(Data to process begins)
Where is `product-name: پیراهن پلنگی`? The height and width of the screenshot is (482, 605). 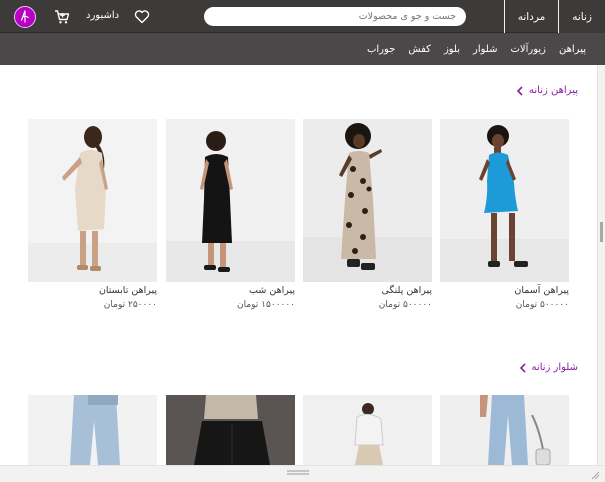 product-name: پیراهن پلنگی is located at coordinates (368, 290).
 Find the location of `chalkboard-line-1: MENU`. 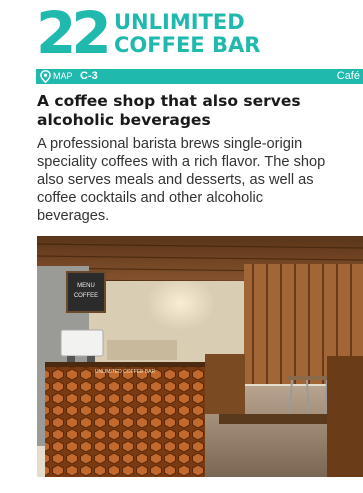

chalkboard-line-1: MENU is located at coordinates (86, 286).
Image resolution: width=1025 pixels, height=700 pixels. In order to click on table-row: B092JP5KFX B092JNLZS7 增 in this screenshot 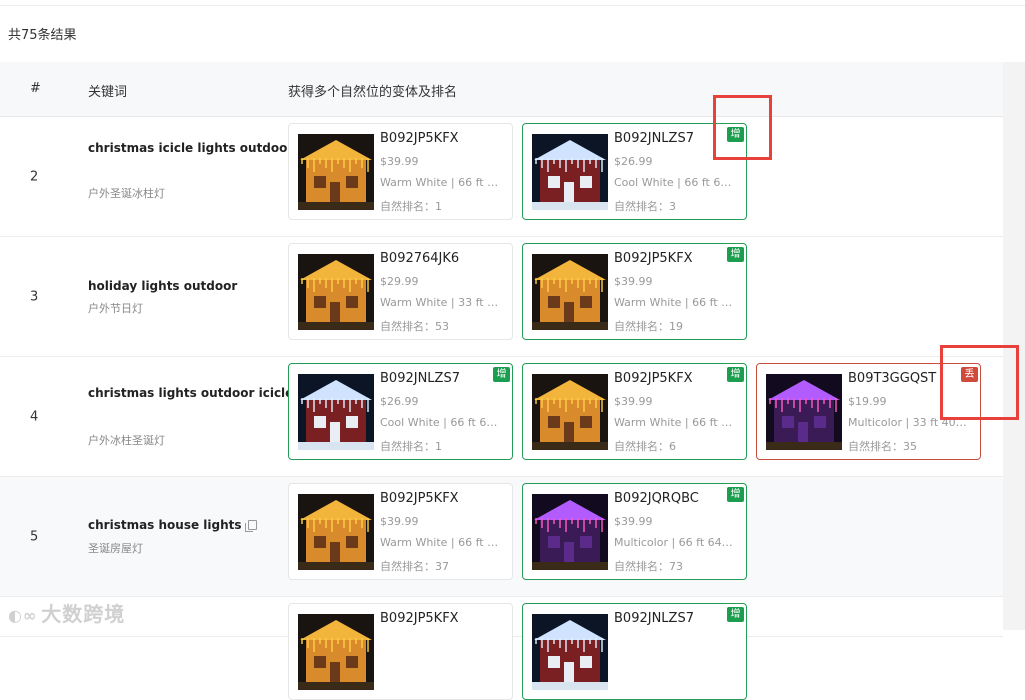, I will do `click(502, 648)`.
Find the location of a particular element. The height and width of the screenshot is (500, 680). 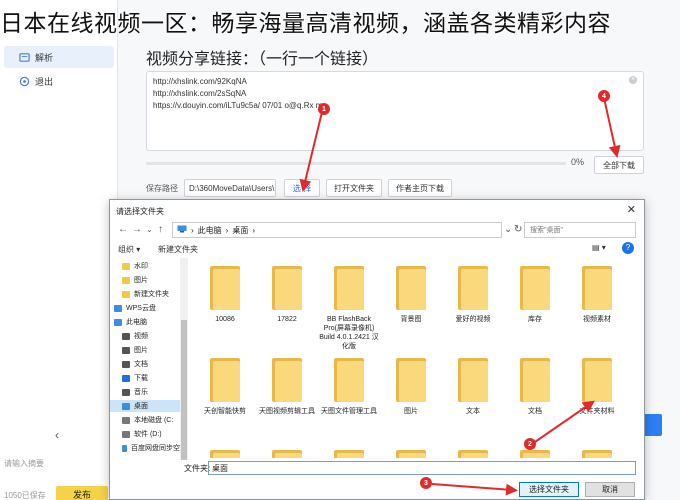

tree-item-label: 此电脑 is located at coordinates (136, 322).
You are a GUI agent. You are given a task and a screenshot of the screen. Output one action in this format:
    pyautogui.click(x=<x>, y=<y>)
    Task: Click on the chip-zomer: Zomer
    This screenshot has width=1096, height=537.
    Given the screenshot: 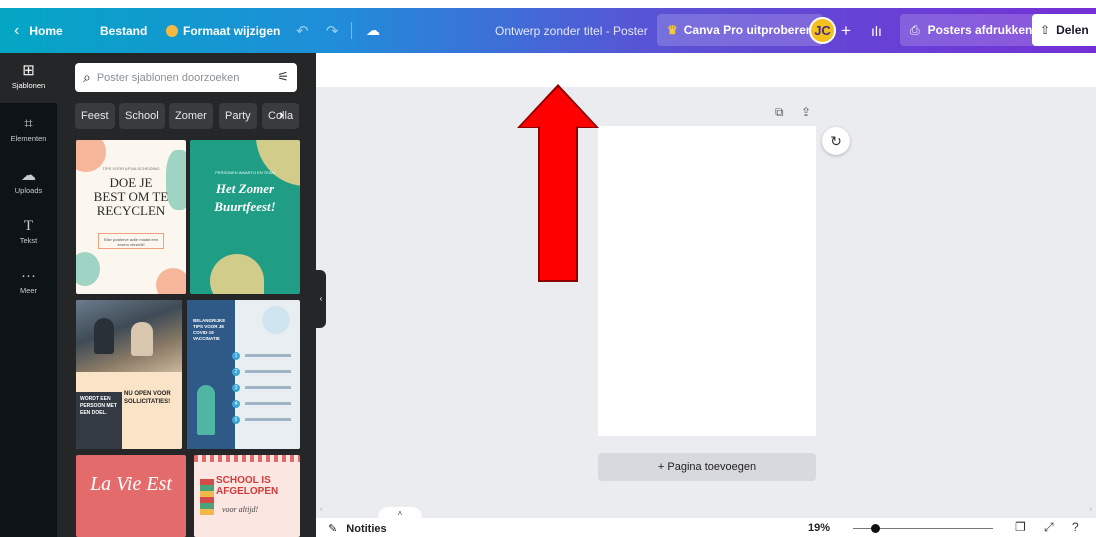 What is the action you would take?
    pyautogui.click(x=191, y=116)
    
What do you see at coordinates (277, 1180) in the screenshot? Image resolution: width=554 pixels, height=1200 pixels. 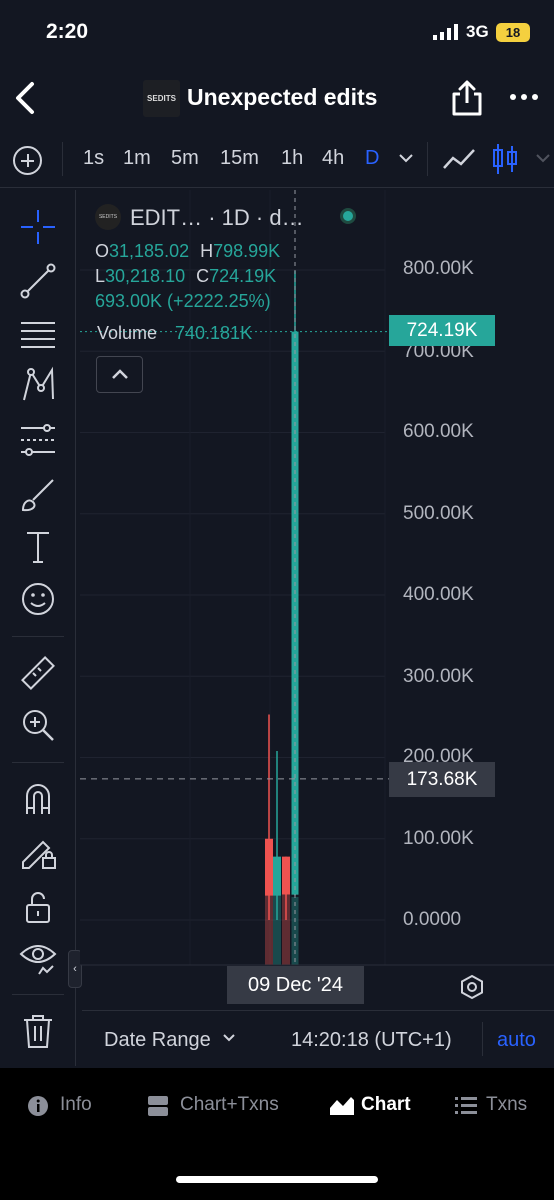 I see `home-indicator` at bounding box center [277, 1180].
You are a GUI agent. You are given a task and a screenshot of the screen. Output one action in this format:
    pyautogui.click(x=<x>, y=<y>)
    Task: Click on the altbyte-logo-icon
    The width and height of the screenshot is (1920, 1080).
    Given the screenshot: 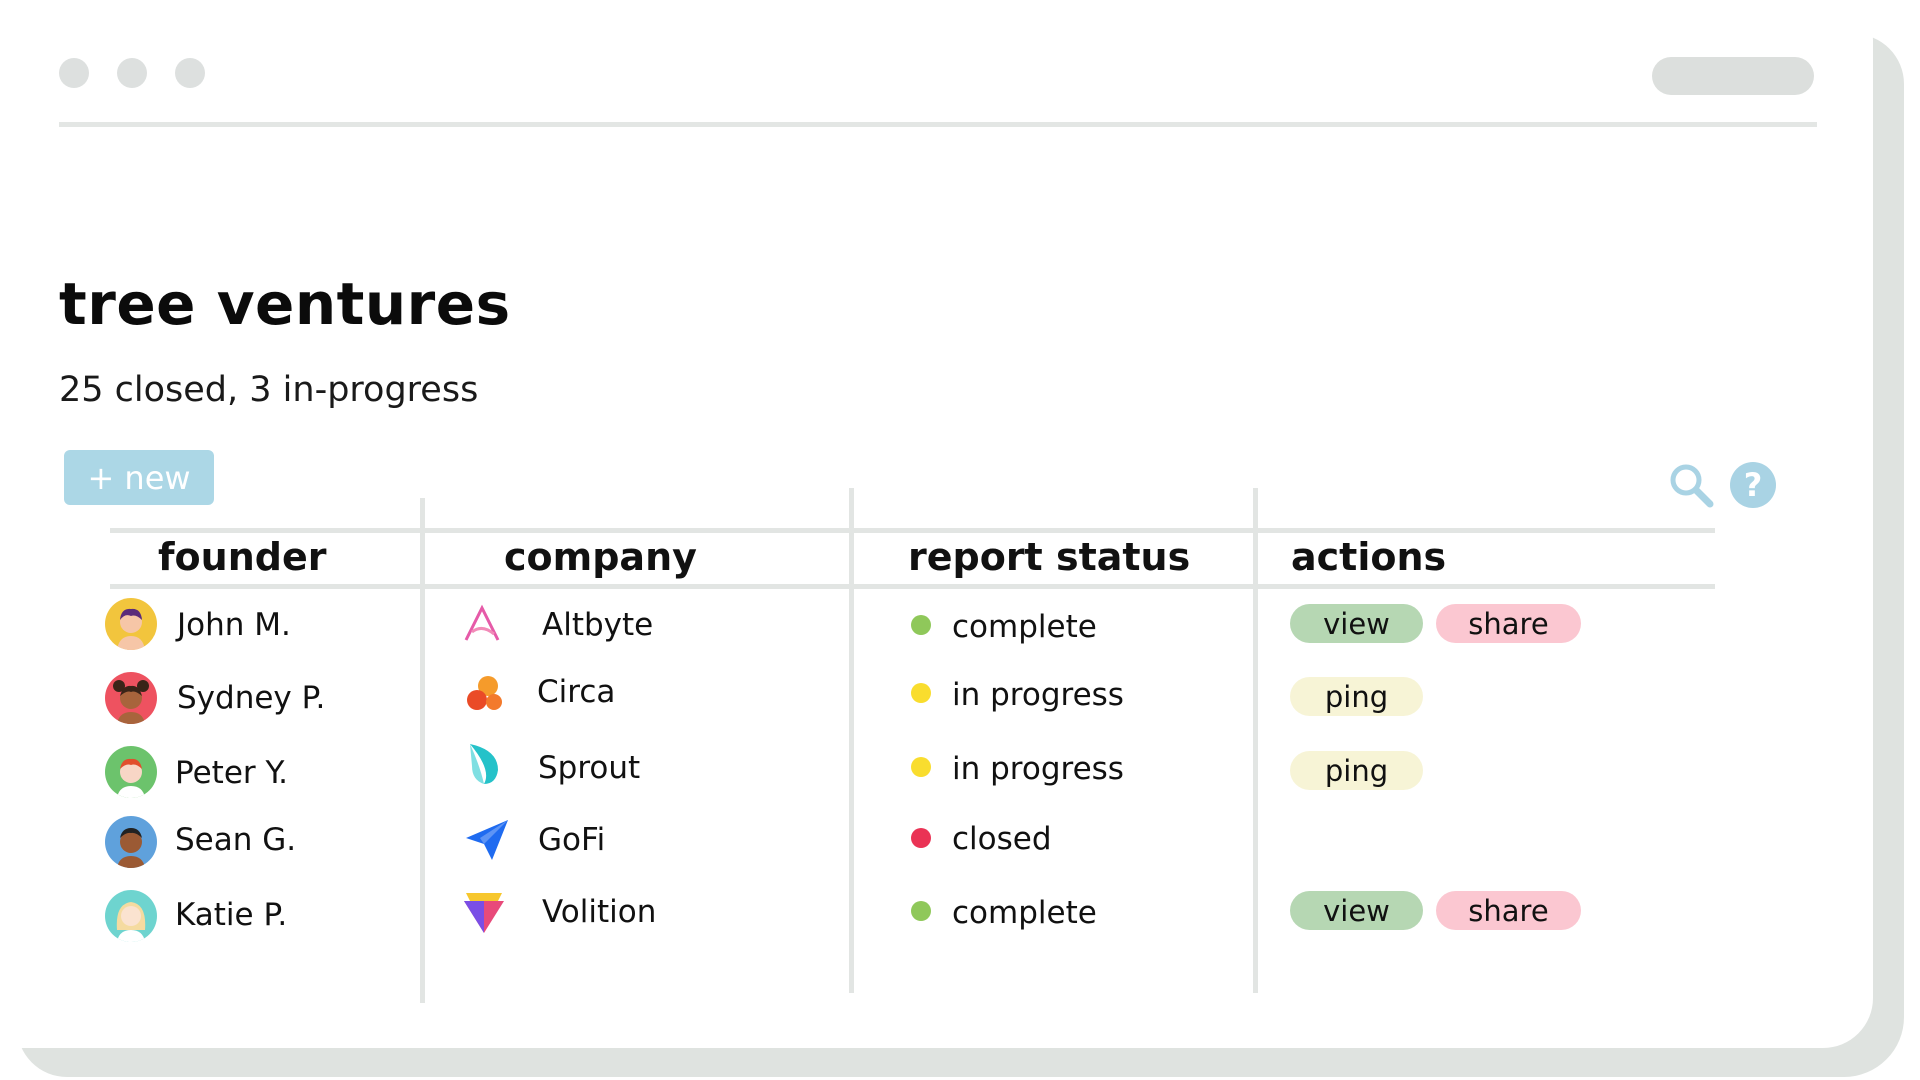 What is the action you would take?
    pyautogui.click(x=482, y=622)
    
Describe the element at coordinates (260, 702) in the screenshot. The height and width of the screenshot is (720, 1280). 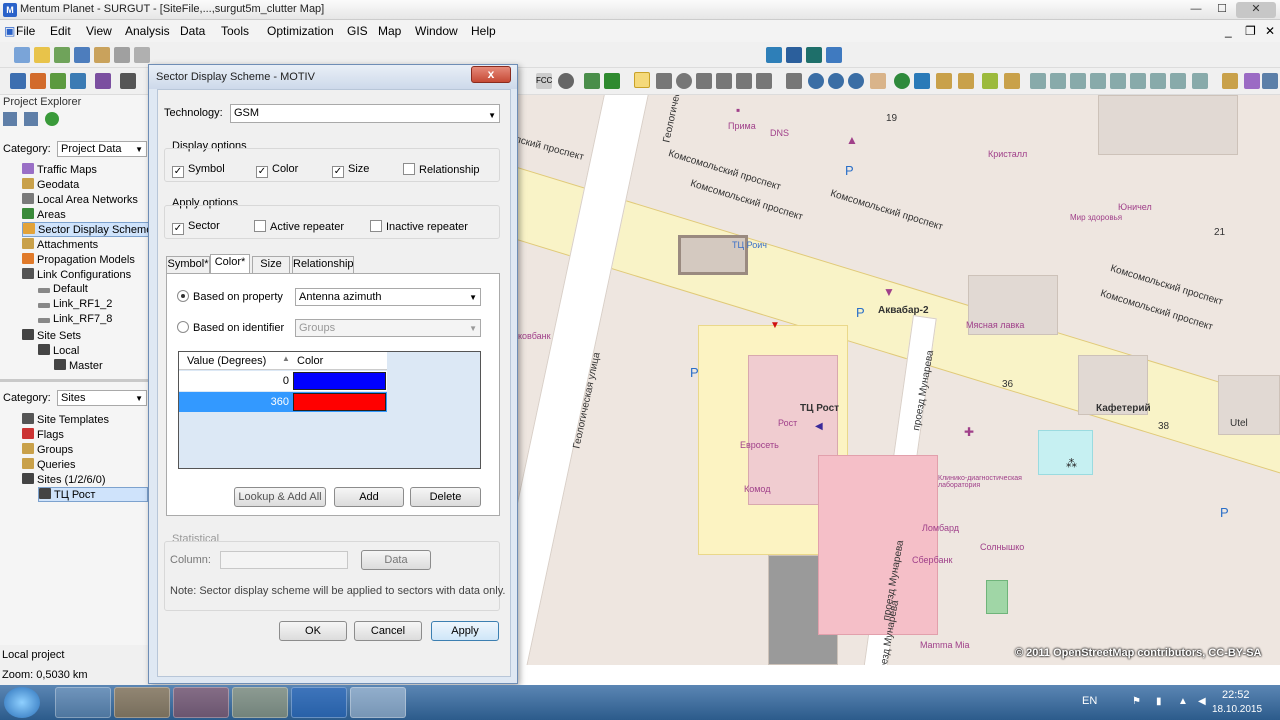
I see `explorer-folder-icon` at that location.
(Data to process ends)
▸ Your goal:
Reproduce the data verbatim, starting at the line containing "Describe the element" and ending with the last line of the data. Omit the pictures.

▸ Solved problem:
Describe the element at coordinates (260, 702) in the screenshot. The height and width of the screenshot is (720, 1280). 
I see `explorer-folder-icon` at that location.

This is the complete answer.